SCHENECTADY, N.Y. — Twenty-two years ago, Suzanne Nauman was a troubled 17-year-old living on the streets of Schenectady. She was addicted to cocaine, and dabbling in prostitution as a way to fund her habit.
On May 30, 1995, Suzanne was found dead near the edge of the driving range at Schenectady's Municipal Golf Course. Her bloodied body was almost entirely unclothed, and leaves and brush were stuffed in her mouth and throat to stifle her screams. A single shoelace was tied tightly around her neck, where it had been used to strangle her. Tellingly, there were human bite marks on each of her breasts.
At the time, then-Assistant District Attorney Robert Carney thought the case would be easily handled. It went unsolved for 22 years.
On Monday, Carney, the now-District Attorney, announced that the cold case had finally been cracked.
"We conclude," Carney declared Monday, "that Stanislaw Maciag murdered Suzanne Nauman on May 30th, 1995."

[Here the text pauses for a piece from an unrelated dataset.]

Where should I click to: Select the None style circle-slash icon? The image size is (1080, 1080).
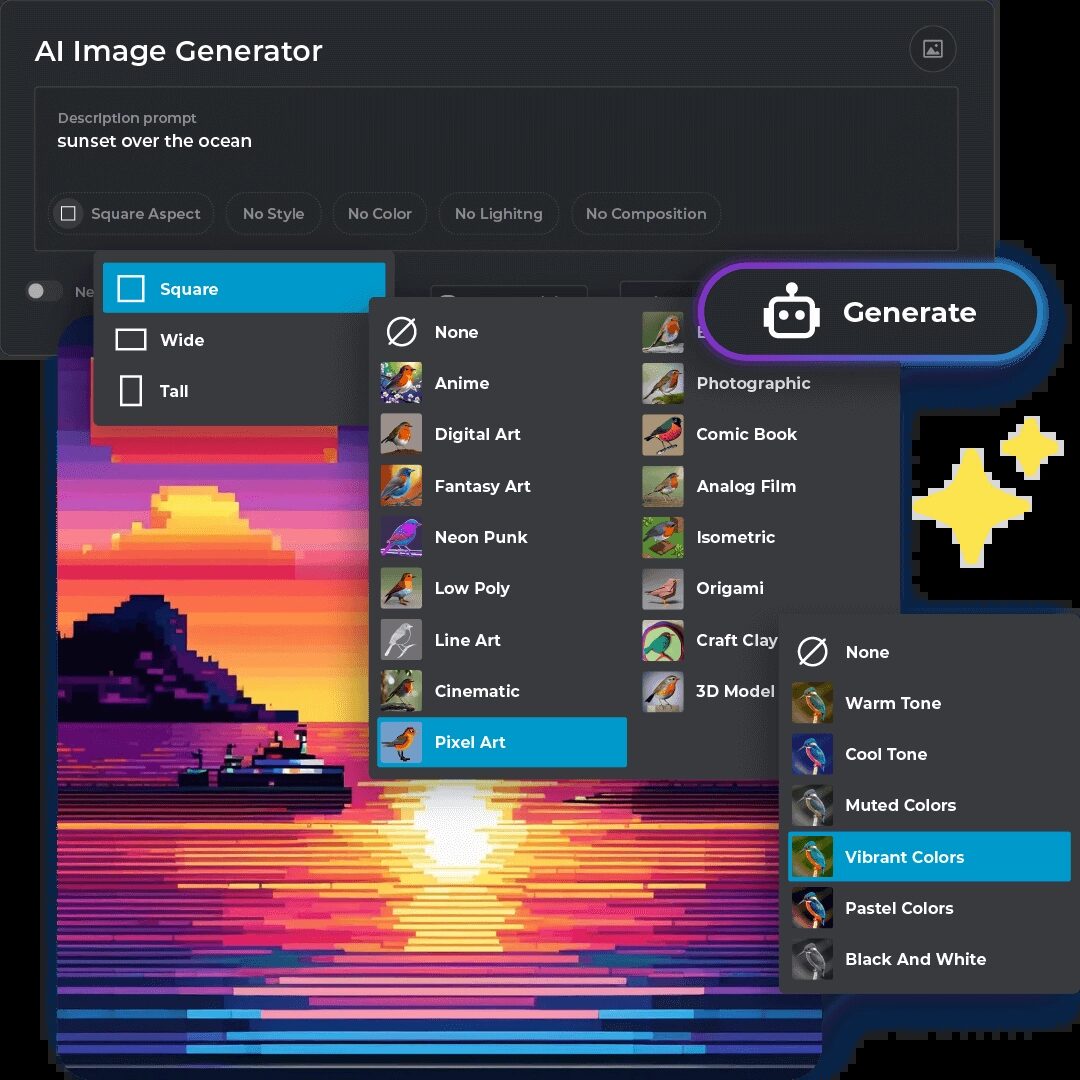click(x=401, y=332)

The story of the investigation is long and winding. It was initially aimed at Nauman's known boyfriend, Keith Gavreau. A fellow cocaine user, according to Carney, Gavreau was obsessive about his relationship with Nauman and threatened violence against the young woman and any man he found with her. Gavreau also pleaded guilty to a manslaughter in Schenectady around the same time.
Witness accounts about Gavreau's whereabouts on May 30, 1995 were inconsistent though, and a later DNA test absolved him of any connection to Suzanne Nauman's death.
Key evidence found at the scene seemed to exonerate Gavreau. A larger-framed man, he wore a size 11 shoe, but a lone sneaker found at the scene of Nauman's murder, from which the shoelace that strangled her was taken, measured in at size 8.5.
At that same time, a 37-year-old Polish immigrant with a criminal sexual assault record was living on Lansing Street in Schenectady. In 1996, Stanislaw Maciag would be arrested and charged for the murder of Phyllis Harvey. She was a known prostitute, who had also been strangled with a string. Maciag's shoe size was also 8.5.
While imprisoned for a probation violation in 1997, Stanislaw Maciag hung himself by a bedsheet in his cell.
"Before taking his own life, he reportedly told another inmate, 'I've done a lot of bad things and I have to pay,'" explained Carney.
Even after his death, Maciag would not be formally tied to Suzanne Nauman's death until 2016, when newly-analyzed DNA evidence from Nauman's fingernails was matched to several of Maciag's family members. County officials later exhumed Maciag's body and tested the DNA evidence against his remains. Even the bite profile of Maciag's corpse matched the teeth marks that had been found on Nauman's breasts the day she was discovered.
"This is an example of the value of cold case investigations," Carney said on Monday. "A murder is the ultimate insult to a community, and we should never forget any murder, of any individual."
Schenectady Police added a somber note to Monday's announcement: the department's longtime detective Roy Edwardsen had worked Nauman's case for much of his career, and even in retirement had tearfully told friends that he'd like to buy Nauman a proper headstone for her burial site, if her killer was ever found.
"Tragically, detective Edwardsen was killed in a motorcycle accident in June 2014," said Schenectady police chief Eric Clifford. "For that, we are sorry – that he will never know we were able to solve this."
Carney said on Monday that the surviving family members of Suzanne Nauman and Stanislaw Maciag have been made aware of the recent revelations. He did not share how any of those people reacted to the news.